Extract to read:
Jennifer Ray, MD  Gastroenterology
Dr. Ray is a Gastroenterologist at Harborview Medical Center with a focus in motility disorders of the gastrointestinal tract. Dr. Ray is originally from Saint Louis, Missouri where she completed her medical training before joining University of Washington. Her passion is providing mentorship to trainees and enhancing the education of current and future physicians. 

 

Hannibal Person, MD  Pediatric Gastroenterology & Hepatology
Dr. Hannibal Person is an Assistant Professor of Pediatrics in the Division of Gastroenterology and Hepatology at Seattle Children’s Hospital and University of Washington. He has always been fascinated by the intersection of mental and physical health and completed training in pediatric medicine as well as general and child & adolescent psychiatry. His clinical passion is disorders of gut-brain interaction, and he is currently building the Gut-Brain Health Program, an interdisciplinary program for children with chronic gastrointestinal symptoms. His research passion is racial health equity, and he is currently completing projects related to mitigating provider racial bias via educational interventions. 

 

Mariya Sweetwyne, PhD   Laboratory Medicine and Pathology
Dr. Mariya Sweetwyne is an Assistant Professor Laboratory Medicine & Pathology. She is a renal cell biologist who focuses on the cellular mechanisms of aging kidneys and chronic kidney diseases.

Given data:
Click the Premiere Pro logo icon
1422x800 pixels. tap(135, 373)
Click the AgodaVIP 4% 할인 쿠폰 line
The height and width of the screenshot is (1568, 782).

Problem description:
Quote the faculty profiles word for word, starting at "Mariya Sweetwyne, PhD" and ending at "chronic kidney diseases.". The material is not required for this exercise.

The answer:
Mariya Sweetwyne, PhD   Laboratory Medicine and Pathology
Dr. Mariya Sweetwyne is an Assistant Professor Laboratory Medicine & Pathology. She is a renal cell biologist who focuses on the cellular mechanisms of aging kidneys and chronic kidney diseases.